For anyone who has stepped off the Manly ferry on a clear morning and walked toward the Pacific, the appeal is self-evident. Now, international travellers are confirming it in numbers. Manly Beach has climbed to ninth place in Tripadvisor's Travellers' Choice Awards for the Best of the Best Beaches, jumping from 15th the previous year, and placing it ahead of Sydney's more celebrated rival, Bondi Beach, which came in at 19th.
The rankings are drawn from analysis of reviews and opinions submitted over a 12-month period. Mexico's Isla Pasion took the top global spot. Manly accumulated nearly 8,000 reviews, with visitors frequently citing its dual waterfront access, the ferry link to the Sydney central business district, and the Manly Corso, the pedestrian walkway connecting ocean beach to harbour foreshore.

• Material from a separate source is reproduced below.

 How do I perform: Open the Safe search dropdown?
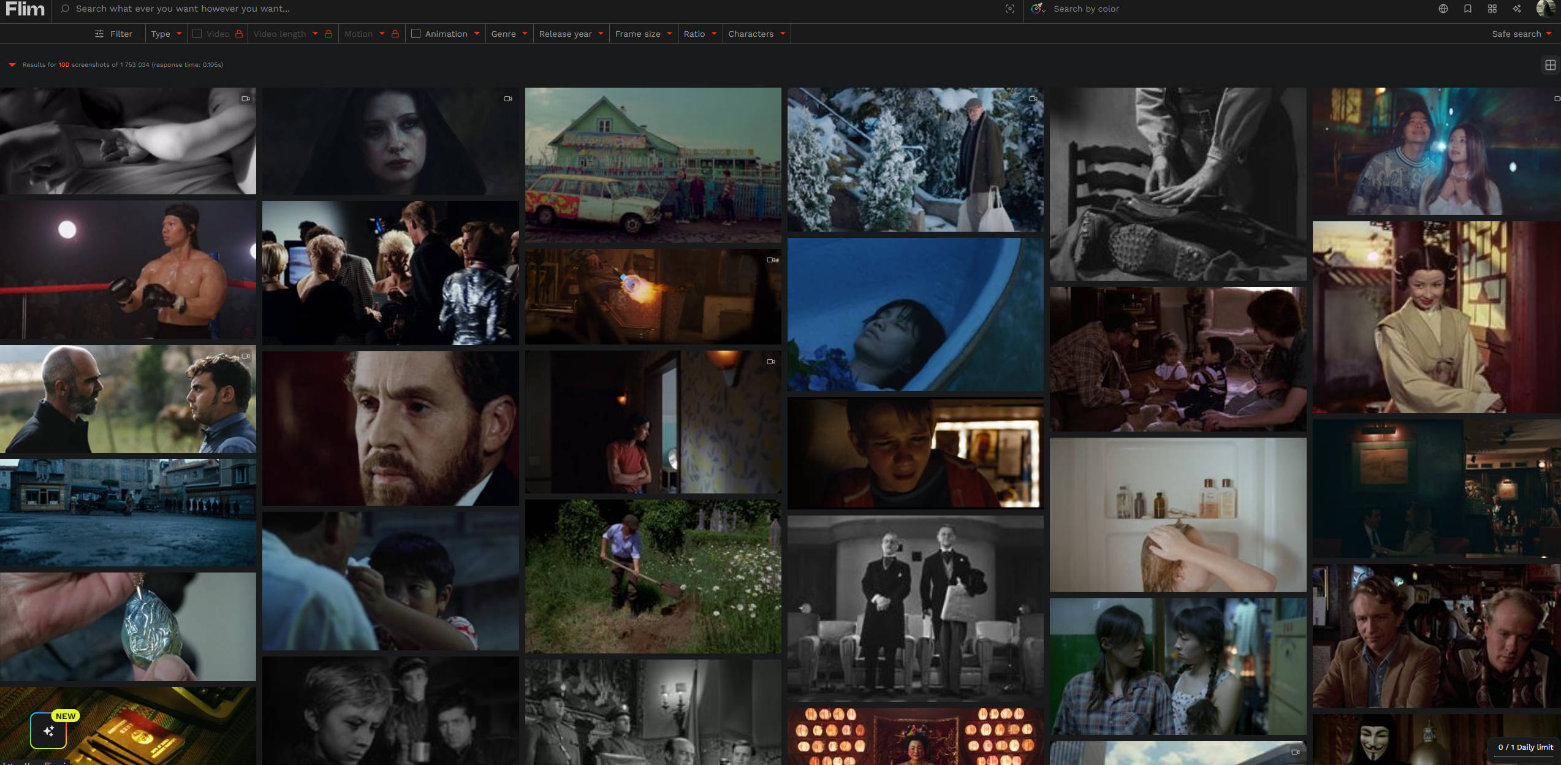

The recognition has done nothing to cool a property market that was already running hot. According to Domain data cited by the Sydney Morning Herald, the median house price in Manly reached $4.8 million at the end of December, a rise of 9.7 per cent over the preceding year. Units sold for a median of $1,802,500, up 3.4 per cent over the same period.
Stone Real Estate Manly principal Candice Cattell said the ferry connection gave Manly a practical edge that eastern suburbs beaches could not match. "You can't really do that in Bondi, you can only get a bus in or out, or a car," she said. The ferry journey from Manly Wharf to Circular Quay can take under 20 minutes, a commute that resonates strongly with professional buyers raising young families.

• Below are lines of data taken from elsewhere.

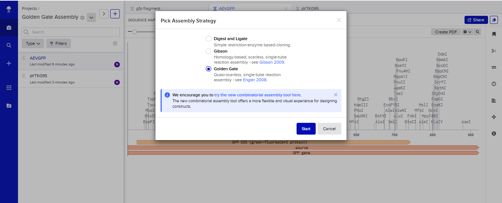
Task: Click the project settings gear icon
Action: 82,18
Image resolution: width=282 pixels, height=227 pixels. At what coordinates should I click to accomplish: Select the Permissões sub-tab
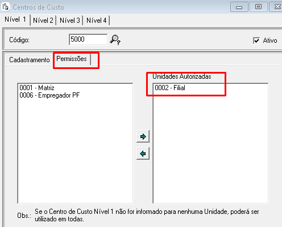[x=72, y=59]
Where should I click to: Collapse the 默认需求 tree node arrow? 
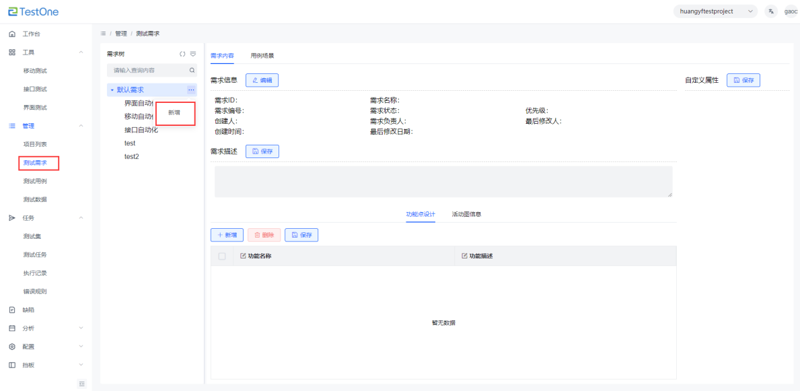pos(112,90)
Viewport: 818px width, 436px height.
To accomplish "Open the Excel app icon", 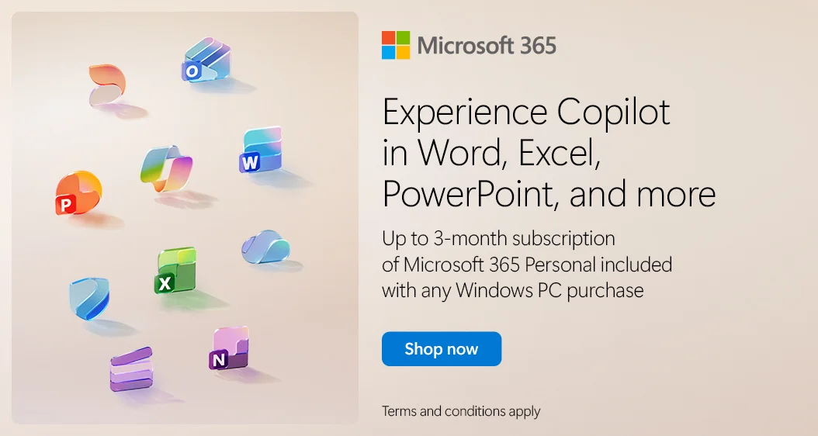I will click(175, 271).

Anthony Landahl, managing director at mortgage broker Equilibria Finance, said the lifestyle equation was a consistent theme among his clients. "We get a lot of our clients who might be professionals working in the city, with a young family, looking at having that balance between lifestyle, beaches and access to their working needs," he said. Walking distance to either the beach or the ferry wharf was a recurring priority.
John Cunningham, managing director of Cunninghams Real Estate, pointed to a notable shift in relative values across the northern beaches. Suburbs such as Clontarf and Seaforth, which once commanded higher prices than Manly, have seen their positions reverse. "People are selling beautiful, luxurious homes on the waterfronts in those areas, and they can buy an apartment in Manly. That's the shift," he said. He also described buyers moving from the eastern suburbs, including one client who sold a Bondi apartment for around $6 million and purchased what he described as a "beautiful home on the flat at Manly" for a comparable price.

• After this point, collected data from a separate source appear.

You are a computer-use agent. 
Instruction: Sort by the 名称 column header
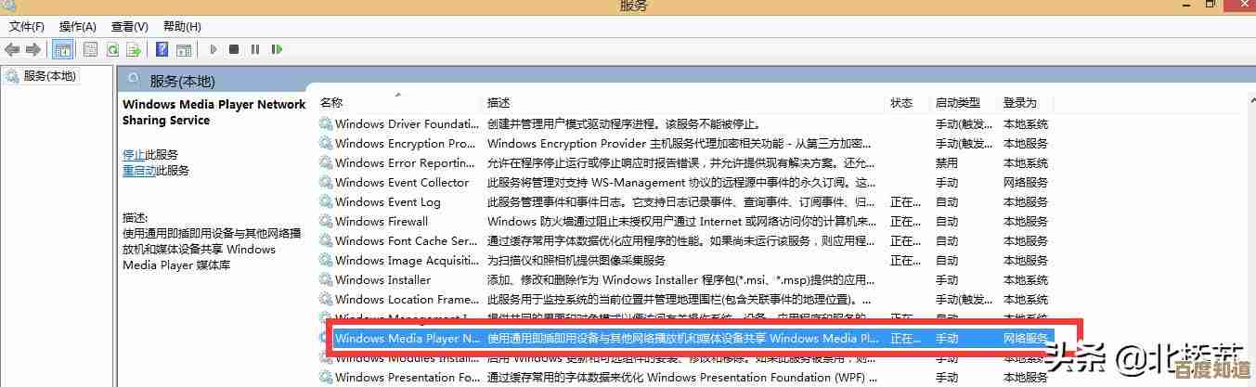tap(331, 103)
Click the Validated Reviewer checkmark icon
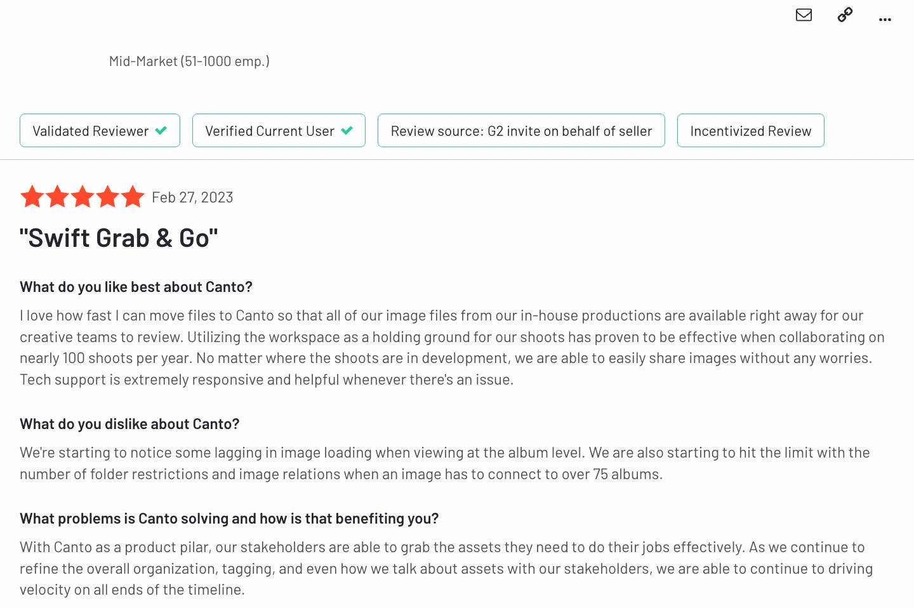 (x=161, y=130)
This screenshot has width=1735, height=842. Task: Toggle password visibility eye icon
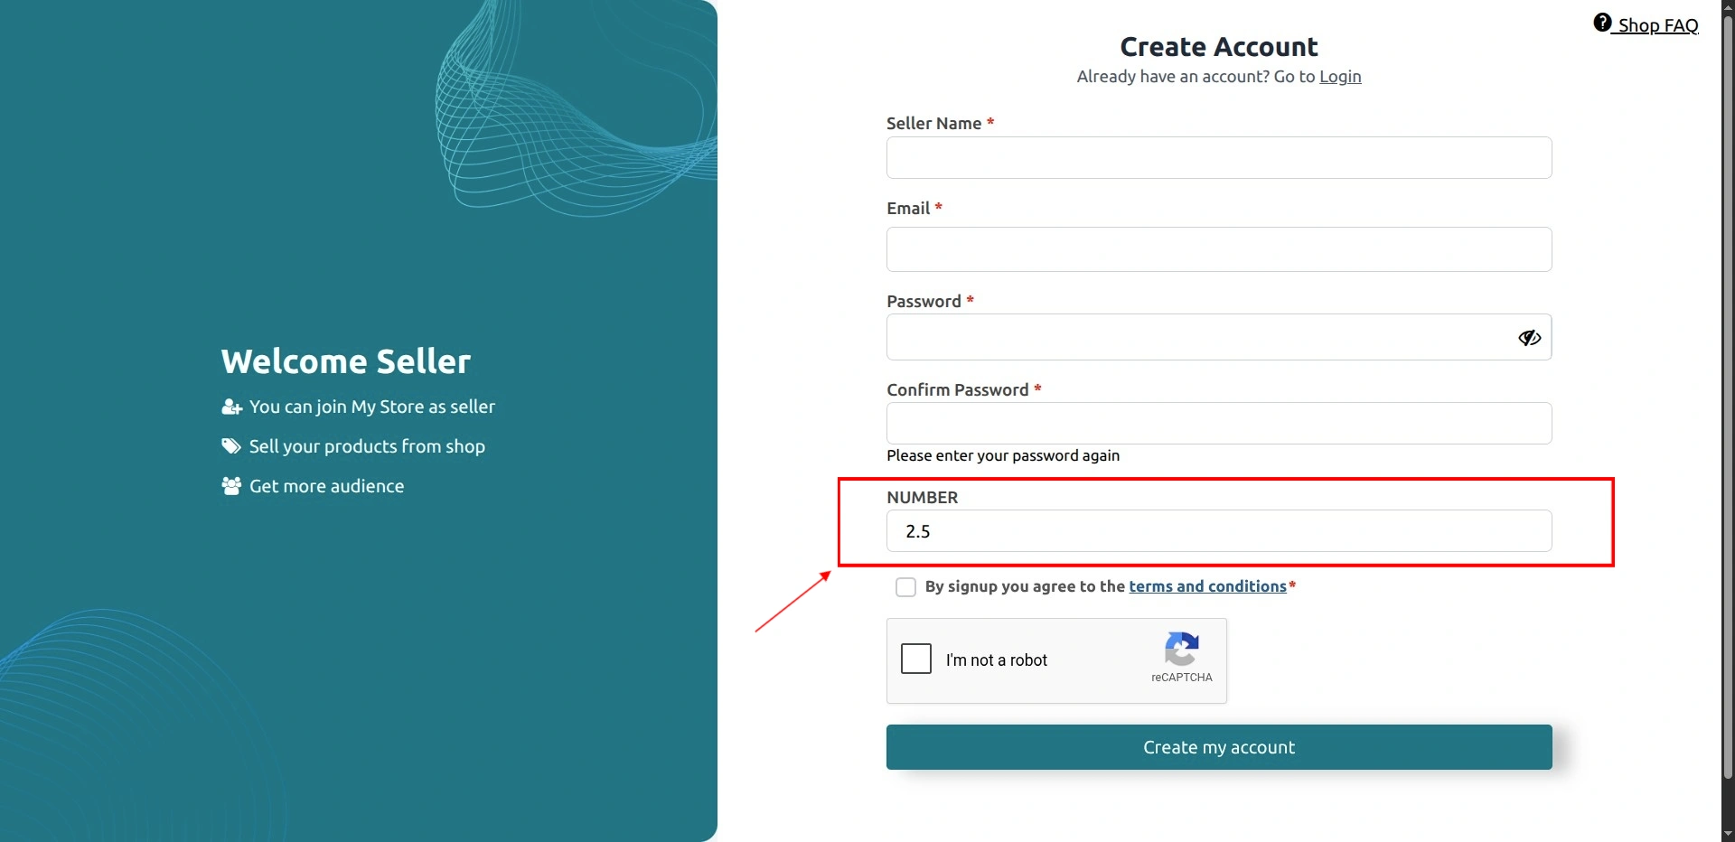tap(1529, 337)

Entry-level pricing in Manly sits around $1.7 million to $1.9 million for a two-bedroom unit with parking, according to Cattell, while a modest house starts at roughly $4.3 million to $4.8 million. At the top end, premium apartments and homes along prestigious Bower Street, which overlooks Shelly Beach, can fetch anywhere from $15 million to $40 million.
Those prices reflect a suburb that agents describe as tightly held. Cunningham estimated the average hold period in Manly at 20 to 25 years. "One simple fact is that more people want to live here than leave here," he said. Cattell added that residents typically only sold when necessary or when upgrading, and that the suburb held strong appeal for downsizers seeking a low-maintenance base from which to travel.
The broader picture raises questions that go beyond real estate enthusiasm. Sydney's housing affordability crisis, tracked regularly by the Australian Bureau of Statistics and analysed by bodies including the Reserve Bank of Australia, sits in uncomfortable tension with the kind of lifestyle premium that Manly commands. When a "little house" starts at $4.3 million, the suburb's charms are accessible only to a narrow band of the population, however world-class the beach.
Advocates for housing reform argue, with some justification, that supply constraints and planning restrictions across Sydney's desirable suburbs inflate prices artificially, pricing out younger buyers and essential workers who might otherwise contribute to the character of places like Manly. The case for greater density near ferry corridors, in particular, is grounded in sound planning logic.
At the same time, residents who have invested heavily in the area, and the local character that makes Manly worth living in, have legitimate interests in how development proceeds. The tension between accessibility and preservation is not easily resolved, and no single policy setting will satisfy everyone. What the Tripadvisor ranking, the median price figures, and the agents' commentary together confirm is that demand for Manly shows no sign of easing. For those who can afford it, the ferry ride home is, by most measures, one of the better commutes in the world.